2001年の夏、ニューヨーク・タイムズ紙の傘下ボストン・グローブ紙に新しい編集局長のマーティ・バロンが着任する。ボストン・グローブ紙は有名紙でありながら、地方紙であり、ボストンの地元紙である。有名紙といえば全国紙である読売や朝日が思い浮かぶ日本の新聞事情とはかなり違う。
親会社のタイムズからやってきたバロンは、ボストン・グローブ紙を「より読まれる新聞にするため」、ゲーガン神父による児童性的虐待事件「ゲーガン事件」を詳しく掘り下げる方針を打ち出す。大きな社会問題であるはずの事件なのに、本格的に調査・取材し、報道した形跡がなかったのだ。日本人である私たちにはなかなかピンとこない問題だが、カトリック教会は「巨大権力」なのだ。ボストン・グローブ紙には地元出身の記者が多い。本音を言えば触りたくない問題なのだ。「よそ者」であるバロンだからこそ指摘できた問題だった。
バロンはこの問題に取り組むことを社主に報告。社主は「教会は強硬に反撃するぞ。うちの定期購読者の53%がカトリック信者だ」と話したが、渋々承諾。親会社から来たバロンの言うことは聞かざるを得なかったのかもしれない。
取材の担当を命じられたのは、独自の極秘調査に基づく特集記事欄「スポットライト」を手がける4人の記者たちだった。デスクのウォルター・〝ロビー〟・ロビンソンをリーダーとするチームは、事件の被害者や弁護士らへの地道な取材を積み重ね、大勢の神父が同様の罪を犯しているおぞましい実態と、その背後に教会の隠蔽システムが存在する疑惑を探り当てる。やがて9・11同時多発テロ発生による一時中断を余儀なくされながらも、チームは一丸となって教会の罪を暴くために闘い続ける。
被害者へのインタビューにより明らかになる被害者の心の傷。大人になっても癒えることはなく、生涯苦しみ続ける。耐えられず、自ら死を選ぶ人も少なくない。そして、神父に狙われる児童は神父の性的指向に合う子どもではなく、親が離婚していて、大人に依存する傾向が強い、貧しい家の子どもたちだということが分かってくる。神父たちは社会的弱者の弱みにつけこんできたのだ。そして、容疑者となる神父の数はどんどんふくらみ、ゲーガン神父一人の特殊なケースだと思われていた事件は異様な広がりを見せていく。

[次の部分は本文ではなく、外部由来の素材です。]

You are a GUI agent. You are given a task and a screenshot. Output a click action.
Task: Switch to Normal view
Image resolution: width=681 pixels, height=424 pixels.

記者たちは、ジャーナリストであるとともに、生活者でもある。面倒な問題に触れなくても、紙面は別の記事で埋められ、新聞は発行され、給与は出る。
取材を始めた記者たちは、自分たちがこの問題からいかに目を背けてきたか、気づくチャンスがあったのに、いかに見過ごしてきたかという現実に直面する。スクープをものにしたからと言って、決して胸を張ってばかりはいられないという自戒もあるのだ。
ジャーナリズムは民主主義にはなくてはならないものだが、正常に機能させることは難しく、不断の努力が必要となる。特に最近は日本のメディアと権力との関係、距離感が気になる。今だからこそ見てほしい作品だと思う。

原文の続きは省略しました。